Strength is another quality people have said I have. I wouldn't call it that. I just do what I have to, what any other parent would have. When the doctors told me answers may never come I wouldn't accept it. I dealt with family and friends saying I was looking for something wrong knowing that in fact wasn't the case. There had always been something wrong I simply wouldn't give up the hunt. Throughout history if people had given up the hunt there wouldn't be antibiotics, electricity, America. Just as these things that were hunted for are great so Nellie will be too.
I'm under no delusion that Nellie will be a rocket scientist, she won't be. In fact what her future holds is so uncertain sometimes I hate to think about it.
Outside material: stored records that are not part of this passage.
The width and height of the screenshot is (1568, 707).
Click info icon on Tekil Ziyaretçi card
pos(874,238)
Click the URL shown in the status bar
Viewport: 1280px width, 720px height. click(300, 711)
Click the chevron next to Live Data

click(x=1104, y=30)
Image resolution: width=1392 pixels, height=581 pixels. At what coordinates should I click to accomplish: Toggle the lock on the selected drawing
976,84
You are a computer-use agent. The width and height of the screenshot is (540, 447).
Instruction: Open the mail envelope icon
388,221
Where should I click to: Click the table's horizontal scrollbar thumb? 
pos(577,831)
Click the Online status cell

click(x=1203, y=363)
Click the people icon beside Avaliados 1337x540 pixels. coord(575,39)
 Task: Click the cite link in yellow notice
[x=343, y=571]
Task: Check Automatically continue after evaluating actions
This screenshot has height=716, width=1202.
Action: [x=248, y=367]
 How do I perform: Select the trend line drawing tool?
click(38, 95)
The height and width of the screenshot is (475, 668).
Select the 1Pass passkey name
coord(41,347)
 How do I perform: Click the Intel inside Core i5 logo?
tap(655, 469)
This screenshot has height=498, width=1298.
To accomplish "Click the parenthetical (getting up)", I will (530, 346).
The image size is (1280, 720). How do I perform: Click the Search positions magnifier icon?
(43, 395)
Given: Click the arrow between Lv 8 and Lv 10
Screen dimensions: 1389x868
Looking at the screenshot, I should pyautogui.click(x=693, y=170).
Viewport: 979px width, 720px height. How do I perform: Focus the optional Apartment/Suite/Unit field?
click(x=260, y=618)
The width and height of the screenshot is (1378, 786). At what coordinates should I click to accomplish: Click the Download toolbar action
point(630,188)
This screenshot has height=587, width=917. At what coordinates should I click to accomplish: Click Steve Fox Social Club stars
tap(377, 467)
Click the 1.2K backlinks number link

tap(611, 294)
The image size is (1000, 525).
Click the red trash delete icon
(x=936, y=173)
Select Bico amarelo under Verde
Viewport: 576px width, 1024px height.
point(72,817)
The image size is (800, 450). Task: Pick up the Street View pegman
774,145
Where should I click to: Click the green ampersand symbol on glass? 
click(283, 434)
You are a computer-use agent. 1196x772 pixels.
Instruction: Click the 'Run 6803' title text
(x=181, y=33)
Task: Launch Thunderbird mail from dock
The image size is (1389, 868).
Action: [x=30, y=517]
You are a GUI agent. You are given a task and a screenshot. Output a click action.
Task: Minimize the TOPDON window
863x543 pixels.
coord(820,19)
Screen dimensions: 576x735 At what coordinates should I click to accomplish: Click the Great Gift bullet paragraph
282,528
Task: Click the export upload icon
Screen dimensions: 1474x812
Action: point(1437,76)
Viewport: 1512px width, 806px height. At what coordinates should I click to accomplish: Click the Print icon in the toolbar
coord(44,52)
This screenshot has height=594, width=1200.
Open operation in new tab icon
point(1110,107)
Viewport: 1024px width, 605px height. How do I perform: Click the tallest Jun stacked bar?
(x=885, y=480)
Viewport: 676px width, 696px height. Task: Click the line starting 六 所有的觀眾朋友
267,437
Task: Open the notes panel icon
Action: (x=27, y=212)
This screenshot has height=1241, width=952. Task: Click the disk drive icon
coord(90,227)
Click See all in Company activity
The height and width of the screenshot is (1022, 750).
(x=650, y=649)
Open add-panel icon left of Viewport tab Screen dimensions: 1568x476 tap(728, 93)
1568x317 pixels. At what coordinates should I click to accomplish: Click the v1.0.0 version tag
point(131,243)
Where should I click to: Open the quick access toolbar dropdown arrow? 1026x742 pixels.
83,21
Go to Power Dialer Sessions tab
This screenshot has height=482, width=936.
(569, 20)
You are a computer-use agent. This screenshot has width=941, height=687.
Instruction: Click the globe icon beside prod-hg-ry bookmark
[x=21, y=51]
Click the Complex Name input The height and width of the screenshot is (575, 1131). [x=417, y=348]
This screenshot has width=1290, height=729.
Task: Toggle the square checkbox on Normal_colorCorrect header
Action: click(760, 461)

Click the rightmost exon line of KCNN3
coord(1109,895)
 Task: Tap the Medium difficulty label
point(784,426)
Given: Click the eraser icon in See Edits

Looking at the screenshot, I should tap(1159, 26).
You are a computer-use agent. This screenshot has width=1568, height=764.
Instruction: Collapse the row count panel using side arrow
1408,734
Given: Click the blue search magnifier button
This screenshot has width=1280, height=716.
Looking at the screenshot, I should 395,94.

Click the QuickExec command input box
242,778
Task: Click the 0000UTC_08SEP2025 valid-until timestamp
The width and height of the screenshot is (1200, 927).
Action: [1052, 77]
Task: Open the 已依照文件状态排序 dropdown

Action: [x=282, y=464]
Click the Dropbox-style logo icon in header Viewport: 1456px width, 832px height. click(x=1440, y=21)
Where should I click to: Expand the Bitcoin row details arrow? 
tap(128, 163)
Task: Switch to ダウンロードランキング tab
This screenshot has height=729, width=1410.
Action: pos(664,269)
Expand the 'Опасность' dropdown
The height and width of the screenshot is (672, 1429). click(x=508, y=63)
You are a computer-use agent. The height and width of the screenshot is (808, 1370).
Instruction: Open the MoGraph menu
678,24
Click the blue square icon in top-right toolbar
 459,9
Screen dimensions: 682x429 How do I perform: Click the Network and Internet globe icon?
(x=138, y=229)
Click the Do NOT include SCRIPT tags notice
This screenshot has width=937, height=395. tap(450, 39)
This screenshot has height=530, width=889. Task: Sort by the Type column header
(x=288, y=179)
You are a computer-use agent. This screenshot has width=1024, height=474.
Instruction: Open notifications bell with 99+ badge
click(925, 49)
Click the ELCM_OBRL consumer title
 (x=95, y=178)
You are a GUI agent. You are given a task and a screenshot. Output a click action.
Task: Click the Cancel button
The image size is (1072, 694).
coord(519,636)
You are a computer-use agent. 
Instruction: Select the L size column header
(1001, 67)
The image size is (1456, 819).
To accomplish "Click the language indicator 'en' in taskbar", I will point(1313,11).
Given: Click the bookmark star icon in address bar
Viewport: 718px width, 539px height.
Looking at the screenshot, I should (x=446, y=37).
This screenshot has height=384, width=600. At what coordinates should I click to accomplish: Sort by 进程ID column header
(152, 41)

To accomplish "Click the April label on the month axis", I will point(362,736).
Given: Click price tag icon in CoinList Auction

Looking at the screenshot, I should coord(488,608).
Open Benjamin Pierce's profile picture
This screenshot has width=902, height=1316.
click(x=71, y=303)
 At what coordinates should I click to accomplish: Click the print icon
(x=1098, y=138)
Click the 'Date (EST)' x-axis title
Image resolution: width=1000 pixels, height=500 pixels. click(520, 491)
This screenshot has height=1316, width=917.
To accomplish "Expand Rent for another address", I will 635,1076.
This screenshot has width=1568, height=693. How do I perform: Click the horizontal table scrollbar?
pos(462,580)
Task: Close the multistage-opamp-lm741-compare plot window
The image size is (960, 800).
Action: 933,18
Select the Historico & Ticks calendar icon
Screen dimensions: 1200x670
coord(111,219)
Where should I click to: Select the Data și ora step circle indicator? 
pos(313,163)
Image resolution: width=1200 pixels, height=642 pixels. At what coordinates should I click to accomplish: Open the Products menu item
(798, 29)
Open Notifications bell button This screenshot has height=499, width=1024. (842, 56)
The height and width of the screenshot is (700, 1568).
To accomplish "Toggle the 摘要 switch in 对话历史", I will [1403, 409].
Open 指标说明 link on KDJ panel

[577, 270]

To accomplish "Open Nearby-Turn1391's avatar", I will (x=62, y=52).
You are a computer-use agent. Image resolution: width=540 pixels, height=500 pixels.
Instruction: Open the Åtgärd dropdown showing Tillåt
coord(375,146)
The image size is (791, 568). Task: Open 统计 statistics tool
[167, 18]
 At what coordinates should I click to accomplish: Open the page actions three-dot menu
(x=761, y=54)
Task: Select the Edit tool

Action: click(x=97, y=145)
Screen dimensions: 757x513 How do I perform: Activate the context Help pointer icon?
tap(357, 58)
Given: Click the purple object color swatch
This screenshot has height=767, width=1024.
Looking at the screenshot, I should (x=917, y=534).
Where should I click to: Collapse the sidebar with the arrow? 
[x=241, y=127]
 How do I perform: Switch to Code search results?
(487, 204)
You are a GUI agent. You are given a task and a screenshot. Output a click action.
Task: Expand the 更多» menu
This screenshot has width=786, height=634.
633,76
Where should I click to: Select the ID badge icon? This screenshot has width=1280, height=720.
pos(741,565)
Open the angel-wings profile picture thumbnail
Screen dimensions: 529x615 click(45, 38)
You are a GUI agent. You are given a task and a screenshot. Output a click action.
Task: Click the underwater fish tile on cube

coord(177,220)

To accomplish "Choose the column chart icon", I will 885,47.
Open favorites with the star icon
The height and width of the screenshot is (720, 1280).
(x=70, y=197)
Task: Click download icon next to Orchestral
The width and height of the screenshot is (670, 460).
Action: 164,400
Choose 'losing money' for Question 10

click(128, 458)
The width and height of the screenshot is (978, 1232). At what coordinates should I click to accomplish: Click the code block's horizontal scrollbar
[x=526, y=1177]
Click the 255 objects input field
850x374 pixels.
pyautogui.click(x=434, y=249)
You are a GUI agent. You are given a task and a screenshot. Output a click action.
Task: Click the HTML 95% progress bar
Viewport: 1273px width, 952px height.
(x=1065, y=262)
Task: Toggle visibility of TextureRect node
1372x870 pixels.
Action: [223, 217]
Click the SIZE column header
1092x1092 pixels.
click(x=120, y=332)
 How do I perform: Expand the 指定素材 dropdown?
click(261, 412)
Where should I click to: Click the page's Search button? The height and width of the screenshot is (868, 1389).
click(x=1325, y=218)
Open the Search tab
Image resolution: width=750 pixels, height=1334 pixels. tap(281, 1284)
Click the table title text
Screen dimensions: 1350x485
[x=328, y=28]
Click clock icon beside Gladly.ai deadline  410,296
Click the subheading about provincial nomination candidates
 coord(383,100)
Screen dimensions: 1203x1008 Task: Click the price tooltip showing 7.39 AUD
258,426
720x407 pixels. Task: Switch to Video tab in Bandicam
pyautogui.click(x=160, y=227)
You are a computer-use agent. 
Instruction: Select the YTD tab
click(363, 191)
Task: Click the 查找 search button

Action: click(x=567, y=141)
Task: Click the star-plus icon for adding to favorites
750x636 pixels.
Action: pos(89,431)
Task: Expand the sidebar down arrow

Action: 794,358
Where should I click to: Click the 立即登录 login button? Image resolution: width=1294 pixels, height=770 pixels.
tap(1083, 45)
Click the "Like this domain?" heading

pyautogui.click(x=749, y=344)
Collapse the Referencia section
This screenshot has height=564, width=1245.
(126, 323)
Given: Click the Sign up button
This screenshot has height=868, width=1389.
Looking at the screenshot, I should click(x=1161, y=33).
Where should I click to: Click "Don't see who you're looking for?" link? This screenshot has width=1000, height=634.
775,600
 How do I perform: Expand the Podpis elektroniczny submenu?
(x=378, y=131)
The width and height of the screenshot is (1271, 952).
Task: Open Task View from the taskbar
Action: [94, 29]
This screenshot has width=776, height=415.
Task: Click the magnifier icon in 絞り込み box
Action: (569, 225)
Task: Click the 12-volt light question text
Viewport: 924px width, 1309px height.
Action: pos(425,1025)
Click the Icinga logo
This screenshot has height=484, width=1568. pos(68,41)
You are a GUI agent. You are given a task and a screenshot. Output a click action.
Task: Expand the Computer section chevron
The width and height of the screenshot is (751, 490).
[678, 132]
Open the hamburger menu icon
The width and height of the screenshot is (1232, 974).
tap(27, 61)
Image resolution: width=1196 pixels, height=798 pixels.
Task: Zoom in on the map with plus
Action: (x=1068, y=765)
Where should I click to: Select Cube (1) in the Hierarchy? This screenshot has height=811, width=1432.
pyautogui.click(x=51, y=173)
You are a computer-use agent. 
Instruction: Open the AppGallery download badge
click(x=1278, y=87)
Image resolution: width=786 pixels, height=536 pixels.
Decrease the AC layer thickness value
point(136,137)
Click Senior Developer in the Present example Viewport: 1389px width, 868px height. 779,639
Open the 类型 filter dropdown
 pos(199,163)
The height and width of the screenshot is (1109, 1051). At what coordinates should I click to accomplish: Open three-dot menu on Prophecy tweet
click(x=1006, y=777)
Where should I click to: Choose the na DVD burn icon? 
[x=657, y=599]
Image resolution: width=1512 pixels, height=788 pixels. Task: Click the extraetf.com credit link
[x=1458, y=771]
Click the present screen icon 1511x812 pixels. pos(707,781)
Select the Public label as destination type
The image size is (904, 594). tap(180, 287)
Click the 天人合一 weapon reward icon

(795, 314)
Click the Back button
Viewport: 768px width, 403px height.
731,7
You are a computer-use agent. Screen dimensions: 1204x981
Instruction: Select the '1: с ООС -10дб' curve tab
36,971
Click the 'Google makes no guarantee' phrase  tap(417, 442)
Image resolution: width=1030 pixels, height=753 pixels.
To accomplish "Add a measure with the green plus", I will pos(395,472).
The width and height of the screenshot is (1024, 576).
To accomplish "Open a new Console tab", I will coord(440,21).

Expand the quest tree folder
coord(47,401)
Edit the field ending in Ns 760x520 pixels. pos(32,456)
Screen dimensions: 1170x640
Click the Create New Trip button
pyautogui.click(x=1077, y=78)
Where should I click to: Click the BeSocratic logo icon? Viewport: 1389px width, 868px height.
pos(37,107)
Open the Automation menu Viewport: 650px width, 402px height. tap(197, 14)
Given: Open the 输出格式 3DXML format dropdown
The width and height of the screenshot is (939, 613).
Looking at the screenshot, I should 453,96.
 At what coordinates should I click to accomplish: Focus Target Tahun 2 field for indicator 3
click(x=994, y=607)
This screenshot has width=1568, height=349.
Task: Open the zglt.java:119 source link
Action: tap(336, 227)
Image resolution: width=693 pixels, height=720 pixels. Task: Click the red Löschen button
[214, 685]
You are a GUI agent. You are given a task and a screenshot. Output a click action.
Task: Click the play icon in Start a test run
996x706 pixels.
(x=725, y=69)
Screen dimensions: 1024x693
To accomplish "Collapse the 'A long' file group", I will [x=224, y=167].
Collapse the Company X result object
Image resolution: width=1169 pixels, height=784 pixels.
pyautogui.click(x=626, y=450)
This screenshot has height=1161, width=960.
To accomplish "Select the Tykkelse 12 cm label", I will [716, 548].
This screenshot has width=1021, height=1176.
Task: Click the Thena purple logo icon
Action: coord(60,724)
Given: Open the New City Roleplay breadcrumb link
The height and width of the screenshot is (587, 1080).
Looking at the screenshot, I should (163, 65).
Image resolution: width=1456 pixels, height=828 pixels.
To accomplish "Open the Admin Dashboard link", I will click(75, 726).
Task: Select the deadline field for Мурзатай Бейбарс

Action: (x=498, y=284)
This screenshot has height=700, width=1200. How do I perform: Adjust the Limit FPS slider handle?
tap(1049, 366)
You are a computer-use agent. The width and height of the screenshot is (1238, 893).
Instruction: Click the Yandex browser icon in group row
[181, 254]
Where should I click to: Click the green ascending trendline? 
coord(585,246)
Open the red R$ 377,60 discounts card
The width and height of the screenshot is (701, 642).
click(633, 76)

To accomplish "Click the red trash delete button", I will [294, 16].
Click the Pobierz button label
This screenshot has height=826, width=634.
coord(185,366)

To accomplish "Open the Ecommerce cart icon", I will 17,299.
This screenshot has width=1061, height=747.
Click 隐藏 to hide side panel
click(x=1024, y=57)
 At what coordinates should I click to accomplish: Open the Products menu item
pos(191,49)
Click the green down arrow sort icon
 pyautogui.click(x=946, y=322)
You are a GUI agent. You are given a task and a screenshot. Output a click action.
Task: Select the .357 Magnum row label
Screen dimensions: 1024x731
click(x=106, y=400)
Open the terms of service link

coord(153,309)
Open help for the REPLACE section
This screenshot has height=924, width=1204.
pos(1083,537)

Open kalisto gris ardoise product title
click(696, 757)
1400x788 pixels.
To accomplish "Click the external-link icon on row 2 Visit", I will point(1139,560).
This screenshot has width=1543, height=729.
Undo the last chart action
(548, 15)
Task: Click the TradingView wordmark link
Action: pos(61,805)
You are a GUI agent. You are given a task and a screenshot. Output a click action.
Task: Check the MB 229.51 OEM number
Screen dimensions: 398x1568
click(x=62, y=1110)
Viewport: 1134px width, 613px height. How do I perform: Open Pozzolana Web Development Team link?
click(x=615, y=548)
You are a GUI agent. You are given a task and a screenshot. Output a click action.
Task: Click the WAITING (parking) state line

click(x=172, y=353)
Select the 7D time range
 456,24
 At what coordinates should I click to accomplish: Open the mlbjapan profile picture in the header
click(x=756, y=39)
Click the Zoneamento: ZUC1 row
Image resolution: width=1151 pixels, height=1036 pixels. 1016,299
I do know however she will become something great. She will be a great, loving person. She will bring great joy to those around her and to be honest that fills me with more pride than if she were to be elected President. Whatever Nellie becomes in life it won't be because of my strength or my bravery it will be because of my love and her strength and her bravery.
This child has been through so much. She's been poked and prodded for nearly four years now. She sees doctor after doctor and never cries. She sees children do things she can't, yet never complains. In my opinion she is stronger than any vice ever created and braver than an explorer that ever tackled the unknown. She's my Nell Bells and I will forever be in awe of her.

3 comments:

  1. Nellie brought me so much joy when I was with her. Nellie is already great, and so are you. That is why you are my best friend. You are a wonderful mother, and no you shouldn't give up the fight. That is not what mother's do. Steph it's not a matter of them being wrong, doctors are wrong. They can be wrong. It's a matter of what now. It's a matter of how do we get through this next hurdle. You want answers, as anyone would. I get that. I love you for it. Nellie will always remember that her family never gave up on her. Nellie has the best family in the world. And I pray you get your answers. Nellie is beautiful and wonderful. She is already great! I love her....she's my Nellie. And never forget that you have a best friend here to talk to. You have many friends to talk to. You have no need to bear the weight alone.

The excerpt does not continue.